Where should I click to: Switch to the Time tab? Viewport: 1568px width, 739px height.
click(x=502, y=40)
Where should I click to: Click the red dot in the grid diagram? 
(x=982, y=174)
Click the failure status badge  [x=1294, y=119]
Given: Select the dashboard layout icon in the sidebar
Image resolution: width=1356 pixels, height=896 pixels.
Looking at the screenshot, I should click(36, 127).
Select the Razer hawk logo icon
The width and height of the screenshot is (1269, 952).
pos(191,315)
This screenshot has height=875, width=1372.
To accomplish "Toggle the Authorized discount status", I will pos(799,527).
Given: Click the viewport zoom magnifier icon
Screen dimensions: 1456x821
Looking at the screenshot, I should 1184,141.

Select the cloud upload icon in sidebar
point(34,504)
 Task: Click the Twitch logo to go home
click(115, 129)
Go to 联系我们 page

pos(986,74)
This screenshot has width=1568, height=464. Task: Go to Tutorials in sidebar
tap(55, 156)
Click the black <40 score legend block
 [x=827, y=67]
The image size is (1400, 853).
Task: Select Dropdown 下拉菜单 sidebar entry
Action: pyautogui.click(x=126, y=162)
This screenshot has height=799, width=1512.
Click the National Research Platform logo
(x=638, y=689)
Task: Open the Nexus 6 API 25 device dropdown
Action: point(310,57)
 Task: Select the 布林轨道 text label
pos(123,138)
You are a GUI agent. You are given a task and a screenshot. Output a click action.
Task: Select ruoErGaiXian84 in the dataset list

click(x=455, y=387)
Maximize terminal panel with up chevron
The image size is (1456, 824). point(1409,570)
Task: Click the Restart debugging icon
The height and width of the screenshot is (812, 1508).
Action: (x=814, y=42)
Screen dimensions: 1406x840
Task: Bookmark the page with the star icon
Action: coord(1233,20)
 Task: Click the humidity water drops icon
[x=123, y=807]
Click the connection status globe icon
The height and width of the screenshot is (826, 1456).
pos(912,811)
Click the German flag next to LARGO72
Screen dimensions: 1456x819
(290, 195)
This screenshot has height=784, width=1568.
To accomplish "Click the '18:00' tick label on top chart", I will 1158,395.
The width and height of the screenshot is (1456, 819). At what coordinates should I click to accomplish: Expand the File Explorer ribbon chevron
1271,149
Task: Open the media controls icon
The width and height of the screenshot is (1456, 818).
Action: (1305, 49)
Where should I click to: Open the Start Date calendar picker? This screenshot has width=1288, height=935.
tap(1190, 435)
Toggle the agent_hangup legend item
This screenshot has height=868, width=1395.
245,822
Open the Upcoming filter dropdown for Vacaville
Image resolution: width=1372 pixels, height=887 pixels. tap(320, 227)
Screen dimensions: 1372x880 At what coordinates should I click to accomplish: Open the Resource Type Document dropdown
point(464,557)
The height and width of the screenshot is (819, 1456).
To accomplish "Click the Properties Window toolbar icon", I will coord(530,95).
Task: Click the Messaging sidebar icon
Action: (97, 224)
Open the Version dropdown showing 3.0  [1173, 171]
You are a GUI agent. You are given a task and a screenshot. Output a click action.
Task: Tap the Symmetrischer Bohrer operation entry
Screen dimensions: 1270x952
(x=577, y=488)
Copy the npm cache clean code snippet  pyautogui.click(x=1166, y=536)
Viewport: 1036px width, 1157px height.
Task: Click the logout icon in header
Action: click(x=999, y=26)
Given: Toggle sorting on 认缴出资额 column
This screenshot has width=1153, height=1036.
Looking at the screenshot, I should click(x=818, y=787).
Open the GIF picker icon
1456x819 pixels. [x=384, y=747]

________________

**TASK PROMPT:**
The answer consists of every entry, returned exactly.

**TASK SOLUTION:**
Where should I click to: Switch to the Time tab? Viewport: 1568px width, 739px height.
click(x=502, y=40)
Where should I click to: Click the red dot in the grid diagram? 
(x=982, y=174)
Click the failure status badge  [x=1294, y=119]
Given: Select the dashboard layout icon in the sidebar
Image resolution: width=1356 pixels, height=896 pixels.
Looking at the screenshot, I should click(36, 127).
Select the Razer hawk logo icon
The width and height of the screenshot is (1269, 952).
pos(191,315)
This screenshot has height=875, width=1372.
To accomplish "Toggle the Authorized discount status", I will pos(799,527).
Given: Click the viewport zoom magnifier icon
Screen dimensions: 1456x821
Looking at the screenshot, I should 1184,141.

Select the cloud upload icon in sidebar
point(34,504)
 Task: Click the Twitch logo to go home
click(115, 129)
Go to 联系我们 page

pos(986,74)
This screenshot has width=1568, height=464. Task: Go to Tutorials in sidebar
tap(55, 156)
Click the black <40 score legend block
 [x=827, y=67]
The image size is (1400, 853).
Task: Select Dropdown 下拉菜单 sidebar entry
Action: pyautogui.click(x=126, y=162)
This screenshot has height=799, width=1512.
Click the National Research Platform logo
(x=638, y=689)
Task: Open the Nexus 6 API 25 device dropdown
Action: point(310,57)
 Task: Select the 布林轨道 text label
pos(123,138)
You are a GUI agent. You are given a task and a screenshot. Output a click action.
Task: Select ruoErGaiXian84 in the dataset list

click(x=455, y=387)
Maximize terminal panel with up chevron
The image size is (1456, 824). point(1409,570)
Task: Click the Restart debugging icon
The height and width of the screenshot is (812, 1508).
Action: (x=814, y=42)
Screen dimensions: 1406x840
Task: Bookmark the page with the star icon
Action: coord(1233,20)
 Task: Click the humidity water drops icon
[x=123, y=807]
Click the connection status globe icon
The height and width of the screenshot is (826, 1456).
pos(912,811)
Click the German flag next to LARGO72
Screen dimensions: 1456x819
(290, 195)
This screenshot has height=784, width=1568.
To accomplish "Click the '18:00' tick label on top chart", I will 1158,395.
The width and height of the screenshot is (1456, 819). At what coordinates should I click to accomplish: Expand the File Explorer ribbon chevron
1271,149
Task: Open the media controls icon
The width and height of the screenshot is (1456, 818).
Action: (1305, 49)
Where should I click to: Open the Start Date calendar picker? This screenshot has width=1288, height=935.
tap(1190, 435)
Toggle the agent_hangup legend item
This screenshot has height=868, width=1395.
245,822
Open the Upcoming filter dropdown for Vacaville
Image resolution: width=1372 pixels, height=887 pixels. tap(320, 227)
Screen dimensions: 1372x880 At what coordinates should I click to accomplish: Open the Resource Type Document dropdown
point(464,557)
The height and width of the screenshot is (819, 1456).
To accomplish "Click the Properties Window toolbar icon", I will coord(530,95).
Task: Click the Messaging sidebar icon
Action: (97, 224)
Open the Version dropdown showing 3.0  [1173, 171]
You are a GUI agent. You are given a task and a screenshot. Output a click action.
Task: Tap the Symmetrischer Bohrer operation entry
Screen dimensions: 1270x952
(x=577, y=488)
Copy the npm cache clean code snippet  pyautogui.click(x=1166, y=536)
Viewport: 1036px width, 1157px height.
Task: Click the logout icon in header
Action: click(x=999, y=26)
Given: Toggle sorting on 认缴出资额 column
This screenshot has width=1153, height=1036.
Looking at the screenshot, I should click(x=818, y=787).
Open the GIF picker icon
1456x819 pixels. [x=384, y=747]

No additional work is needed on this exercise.